--- TRY IT ---
Top to bottom, output the entries that follow exactly.

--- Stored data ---
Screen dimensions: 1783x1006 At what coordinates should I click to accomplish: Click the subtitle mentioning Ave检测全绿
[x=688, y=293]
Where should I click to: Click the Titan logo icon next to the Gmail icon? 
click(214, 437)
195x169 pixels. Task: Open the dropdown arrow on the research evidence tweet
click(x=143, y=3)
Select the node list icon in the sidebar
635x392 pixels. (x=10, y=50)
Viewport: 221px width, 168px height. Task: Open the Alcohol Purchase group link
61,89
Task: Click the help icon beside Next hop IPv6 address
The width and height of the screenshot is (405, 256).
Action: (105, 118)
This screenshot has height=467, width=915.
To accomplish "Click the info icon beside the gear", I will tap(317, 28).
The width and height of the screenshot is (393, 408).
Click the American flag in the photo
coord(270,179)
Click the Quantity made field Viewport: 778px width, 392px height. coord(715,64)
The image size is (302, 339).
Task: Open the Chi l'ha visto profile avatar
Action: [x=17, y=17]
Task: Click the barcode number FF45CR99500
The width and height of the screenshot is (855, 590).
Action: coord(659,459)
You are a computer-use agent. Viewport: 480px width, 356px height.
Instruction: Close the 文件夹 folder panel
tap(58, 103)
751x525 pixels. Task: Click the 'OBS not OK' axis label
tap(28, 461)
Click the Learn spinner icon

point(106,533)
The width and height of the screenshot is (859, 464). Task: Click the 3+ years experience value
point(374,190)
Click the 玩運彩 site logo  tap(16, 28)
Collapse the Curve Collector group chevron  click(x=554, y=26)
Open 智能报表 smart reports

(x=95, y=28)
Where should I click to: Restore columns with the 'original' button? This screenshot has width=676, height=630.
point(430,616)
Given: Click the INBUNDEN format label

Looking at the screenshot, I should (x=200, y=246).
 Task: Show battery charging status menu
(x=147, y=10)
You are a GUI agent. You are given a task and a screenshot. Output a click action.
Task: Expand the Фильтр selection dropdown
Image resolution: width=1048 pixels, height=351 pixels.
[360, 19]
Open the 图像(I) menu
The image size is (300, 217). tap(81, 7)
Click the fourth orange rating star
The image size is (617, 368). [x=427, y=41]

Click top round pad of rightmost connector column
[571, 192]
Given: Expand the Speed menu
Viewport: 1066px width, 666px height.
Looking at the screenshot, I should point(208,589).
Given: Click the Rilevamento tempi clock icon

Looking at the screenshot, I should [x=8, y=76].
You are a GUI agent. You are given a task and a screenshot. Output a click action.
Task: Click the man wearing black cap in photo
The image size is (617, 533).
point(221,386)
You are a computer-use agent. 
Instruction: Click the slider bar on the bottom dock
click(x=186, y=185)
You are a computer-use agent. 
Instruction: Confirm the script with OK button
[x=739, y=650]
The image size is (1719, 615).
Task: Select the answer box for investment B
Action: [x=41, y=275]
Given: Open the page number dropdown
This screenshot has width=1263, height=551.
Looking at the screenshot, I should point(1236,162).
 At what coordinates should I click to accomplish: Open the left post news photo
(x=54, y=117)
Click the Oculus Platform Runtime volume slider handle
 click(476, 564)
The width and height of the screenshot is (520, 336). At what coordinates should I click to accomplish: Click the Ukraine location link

--- FINAL ANSWER ---
Screen dimensions: 1783x1006 At what coordinates should I click to accomplish: Click the subtitle mentioning Ave检测全绿
[x=688, y=293]
Where should I click to: Click the Titan logo icon next to the Gmail icon? 
click(214, 437)
195x169 pixels. Task: Open the dropdown arrow on the research evidence tweet
click(x=143, y=3)
Select the node list icon in the sidebar
635x392 pixels. (x=10, y=50)
Viewport: 221px width, 168px height. Task: Open the Alcohol Purchase group link
61,89
Task: Click the help icon beside Next hop IPv6 address
The width and height of the screenshot is (405, 256).
Action: (105, 118)
This screenshot has height=467, width=915.
To accomplish "Click the info icon beside the gear", I will tap(317, 28).
The width and height of the screenshot is (393, 408).
Click the American flag in the photo
coord(270,179)
Click the Quantity made field Viewport: 778px width, 392px height. coord(715,64)
The image size is (302, 339).
Task: Open the Chi l'ha visto profile avatar
Action: [x=17, y=17]
Task: Click the barcode number FF45CR99500
The width and height of the screenshot is (855, 590).
Action: coord(659,459)
You are a computer-use agent. Viewport: 480px width, 356px height.
Instruction: Close the 文件夹 folder panel
tap(58, 103)
751x525 pixels. Task: Click the 'OBS not OK' axis label
tap(28, 461)
Click the Learn spinner icon

point(106,533)
The width and height of the screenshot is (859, 464). Task: Click the 3+ years experience value
point(374,190)
Click the 玩運彩 site logo  tap(16, 28)
Collapse the Curve Collector group chevron  click(x=554, y=26)
Open 智能报表 smart reports

(x=95, y=28)
Where should I click to: Restore columns with the 'original' button? This screenshot has width=676, height=630.
point(430,616)
Given: Click the INBUNDEN format label

Looking at the screenshot, I should (x=200, y=246).
 Task: Show battery charging status menu
(x=147, y=10)
You are a GUI agent. You are given a task and a screenshot. Output a click action.
Task: Expand the Фильтр selection dropdown
Image resolution: width=1048 pixels, height=351 pixels.
[360, 19]
Open the 图像(I) menu
The image size is (300, 217). tap(81, 7)
Click the fourth orange rating star
The image size is (617, 368). [x=427, y=41]

Click top round pad of rightmost connector column
[571, 192]
Given: Expand the Speed menu
Viewport: 1066px width, 666px height.
Looking at the screenshot, I should point(208,589).
Given: Click the Rilevamento tempi clock icon

Looking at the screenshot, I should [x=8, y=76].
You are a GUI agent. You are given a task and a screenshot. Output a click action.
Task: Click the man wearing black cap in photo
The image size is (617, 533).
point(221,386)
You are a computer-use agent. 
Instruction: Click the slider bar on the bottom dock
click(x=186, y=185)
You are a computer-use agent. 
Instruction: Confirm the script with OK button
[x=739, y=650]
The image size is (1719, 615).
Task: Select the answer box for investment B
Action: [x=41, y=275]
Given: Open the page number dropdown
This screenshot has width=1263, height=551.
Looking at the screenshot, I should point(1236,162).
 At what coordinates should I click to accomplish: Open the left post news photo
(x=54, y=117)
Click the Oculus Platform Runtime volume slider handle
 click(476, 564)
The width and height of the screenshot is (520, 336). At what coordinates should I click to accomplish: Click the Ukraine location link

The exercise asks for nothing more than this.